The administration also sent telegrams to MSNA leaders falsely declaring the informational picket “illegal” and threatened to file a complaint to the NLRB if they did not cease immediately. Speaking to reporters, the MSNA local President Pat Martin dismissed the letter as “another tactic to try and scare us.” When asked by the Bangor Daily News to comment on the hospital’s claims that the picketing was psychologically harming patients, Martin vehemently disagreed.

“Most of the patients were not even aware of it until the hospital dragged it up for them,” she said. “It’s nonsense."

The hospital even sent out staff to photograph nurses on the picket line, which many of them saw as an act of intimidation. Retired nurse Dottie Barron recalled standing on the picket line when a man drove up in his car.

“He points up to his administrative office in the older part of the hospital and says, ‘They’re all the same. They’re on boards of the banks. They’re on the boards of both hospitals. They’re on the university [board]. Those people don’t care.’ He got back into his car and he drove off. It was true.”

At the end of July, 1977, the EMMC nurses voted 132-81 to decertify the union and leave the Maine State Nurses Association.

Union President Pat Martin attributed the results to the collective bargaining process taking too long because of the lack of across the board raises and “because the hospital hired two consultants and two lawyers, and conducted a daily campaign to discredit nurse organizing.” Martin noted that the administration had the backing of the powerful Maine Hospital Association, and that EMCC had paid the cost of flying four nurses back from vacation in order to vote.

But the fight wasn’t over. The nurses filed several unfair labor practices against the hospital charging that it failed to bargain in good faith, withheld wage increases to discourage union activity, unfairly prohibited off-duty nurses from advocating on behalf of the union in non-working areas of the facility, and interrogated prospective nurses on their views of the union.

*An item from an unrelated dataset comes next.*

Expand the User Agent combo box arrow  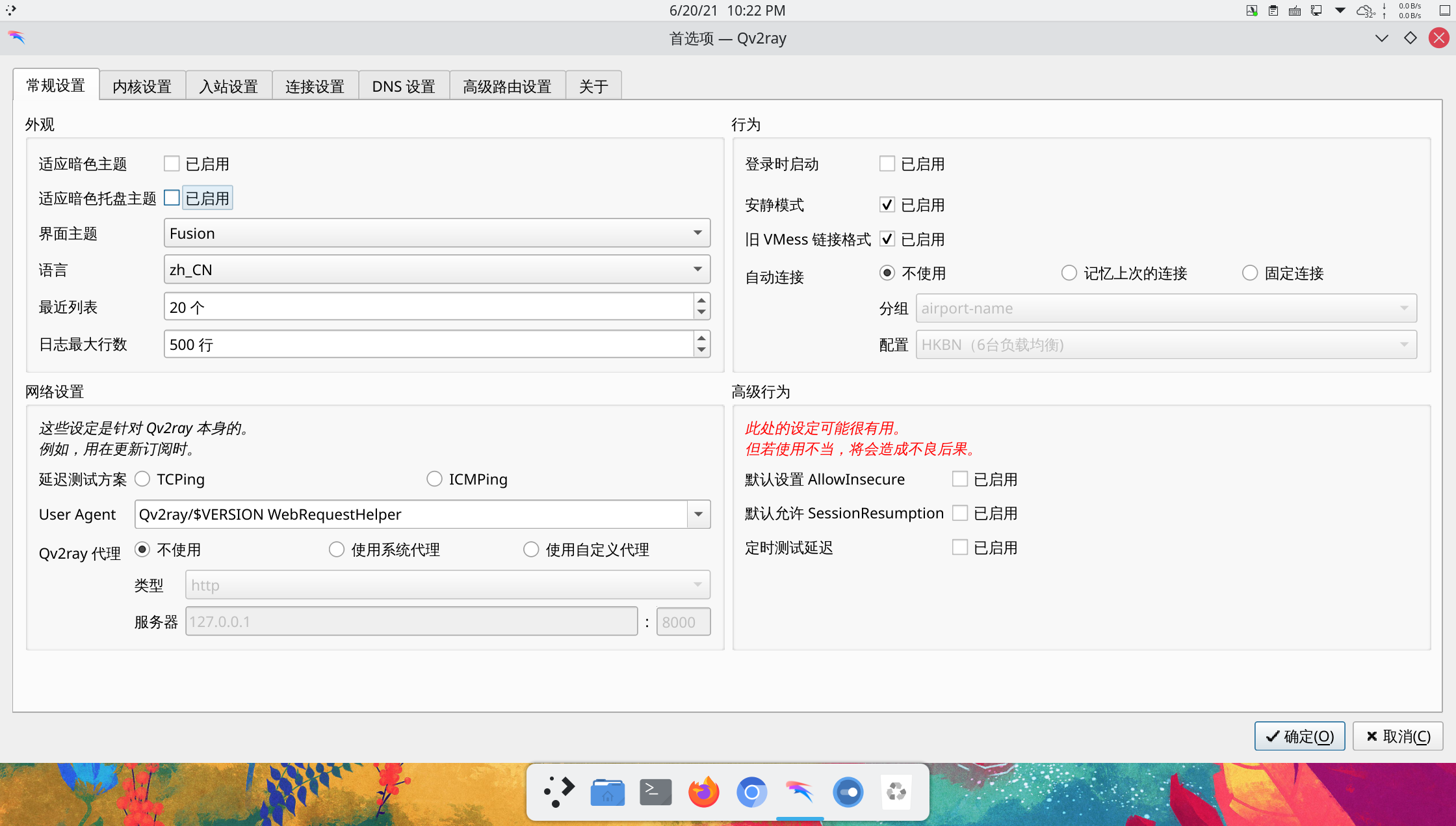[698, 514]
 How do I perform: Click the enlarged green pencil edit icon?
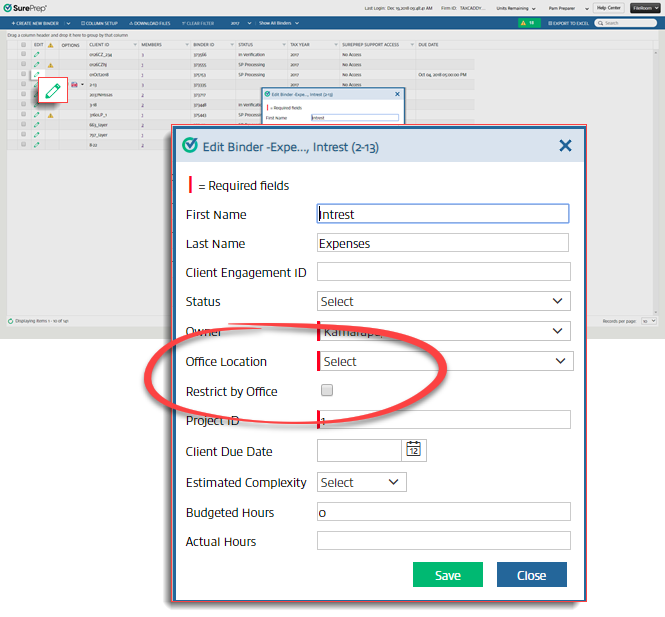52,92
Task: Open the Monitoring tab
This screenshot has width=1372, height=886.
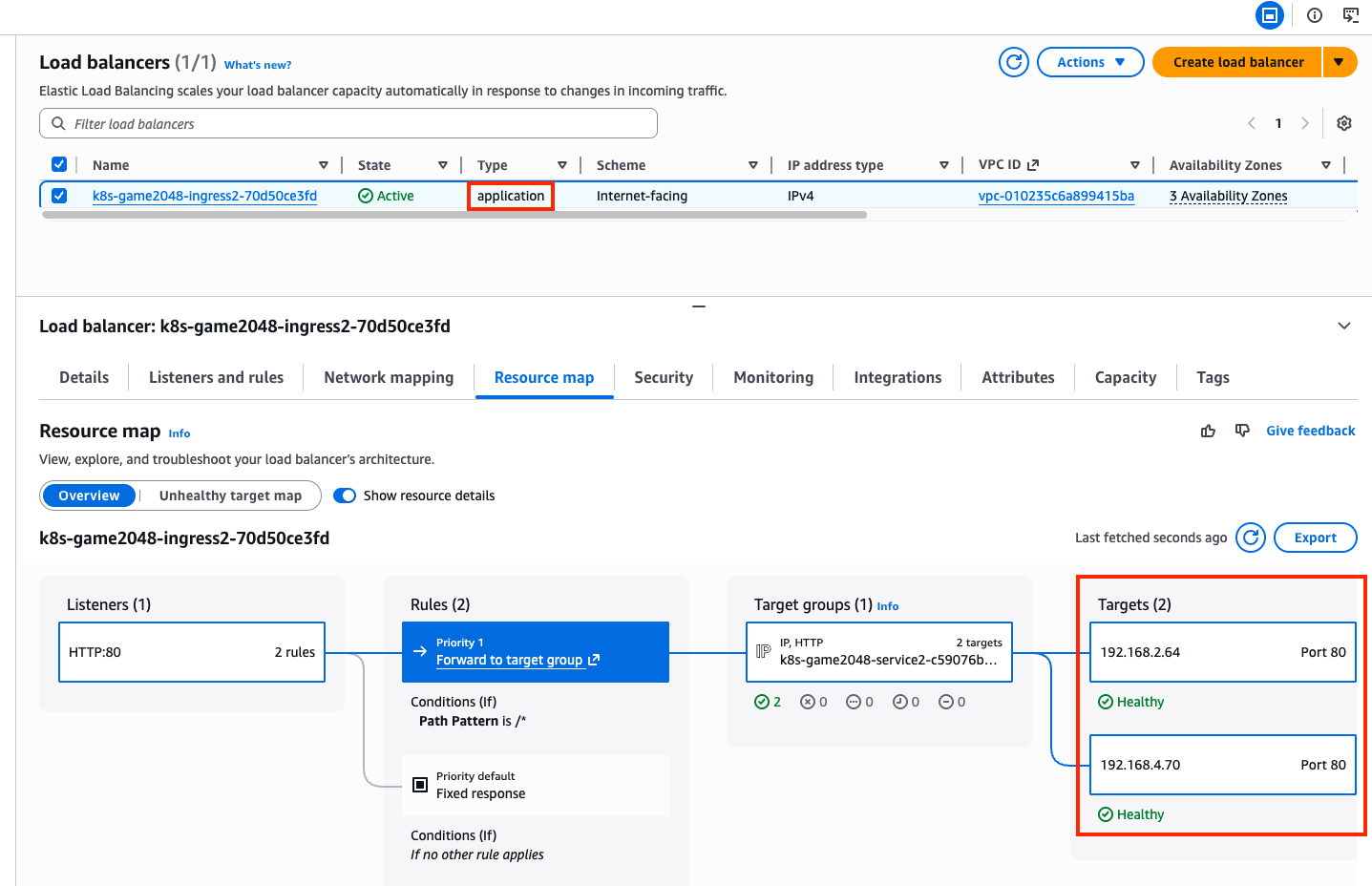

A year later in October, 1978, Judge Robert A. Giannasi, an administrative law judge at the National Labor Relations Board (NLRB), invalidated the decertification election because hospital officials committed unfair labor practices by not bargaining in good faith. The court also found that the hospital illegally prohibited pro-union nurses from soliciting their coworkers to join the union during off-duty hours and in non-working areas and unlawfully withheld wage increases from nurses who supported the union while granting increases to anti-union nurses. The judge called on the hospital to reimburse MSNA for collective bargaining costs incurred during negotiations.

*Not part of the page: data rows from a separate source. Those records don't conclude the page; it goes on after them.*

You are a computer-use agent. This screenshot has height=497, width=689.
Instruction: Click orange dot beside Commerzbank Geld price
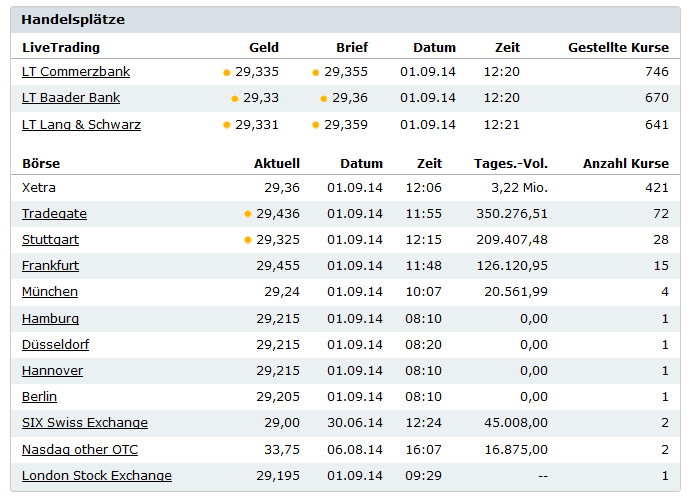pos(227,73)
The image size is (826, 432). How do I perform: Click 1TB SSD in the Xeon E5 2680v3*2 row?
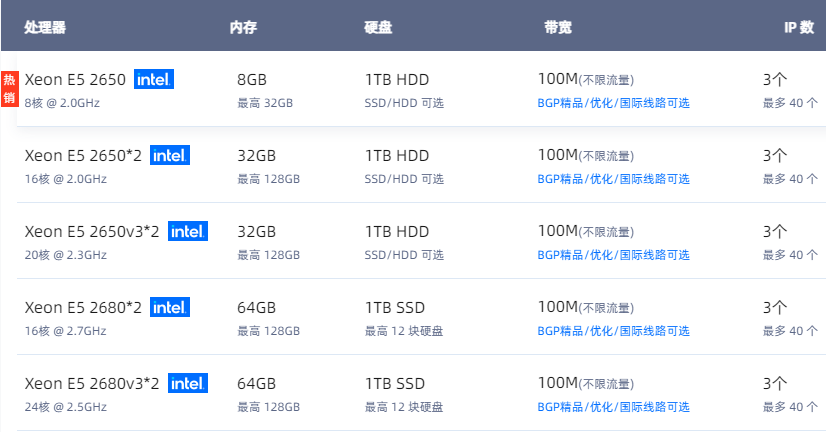point(395,383)
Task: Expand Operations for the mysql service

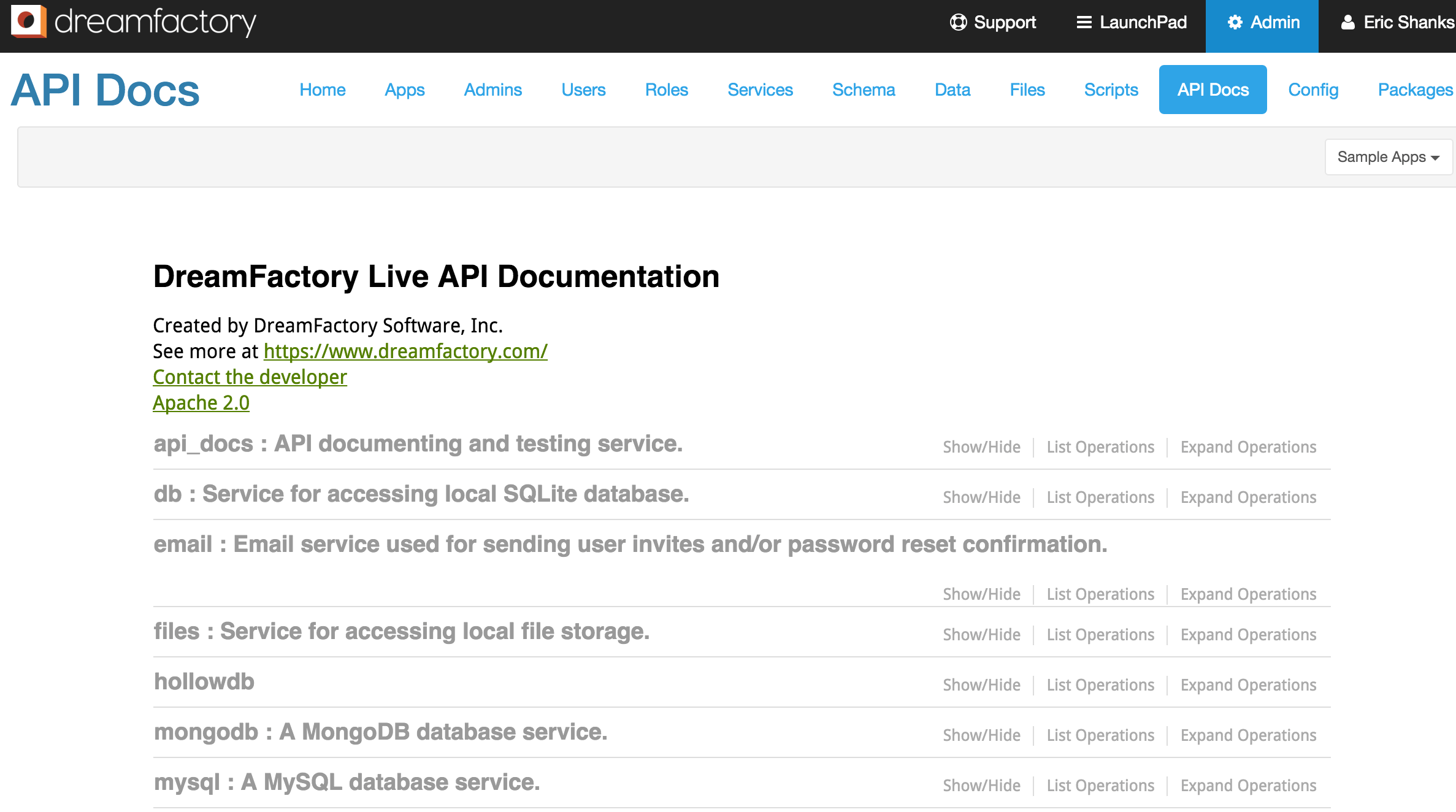Action: [1249, 785]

Meanwhile, negotiations were still stalled because EMMC appealed the decision. Barron recalled the stress of being deposed and having to testify at court hearings and the NLRB.

“The whole process dragged on and on and anything they could bring up to stall it happened,” said Barron. “We were all a wreck because we knew we had to testify.”

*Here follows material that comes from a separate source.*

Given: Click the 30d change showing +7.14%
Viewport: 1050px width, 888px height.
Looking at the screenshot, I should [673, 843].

It wasn’t until August, 1981 that a First Circuit Court judge in Boston rejected the appeal and ordered the hospital to bargain in good faith with the Maine State Nurses Association’s 235 members. MSNA spokesman Patrick Scanlon called EMMC’s appeal “a delaying tactic to postpone collective bargaining in good faith” and an unsuccessful effort to bankrupt the union. While the hospital seemed to have endless resources, the nurses struggled due to having to take time away from work for negotiations and hearings. At one point the nurses had to turn to legal aid because they ran out of money.

“We are absolutely delighted at the court’s finding, and we look forward to sitting down and negotiating in the near future,” Scanlon told the Bangor Daily News.

A month later, the nurses finally received $190,000 in back wages with an average reimbursement of $450 plus $125 interest for withholding raises from union members.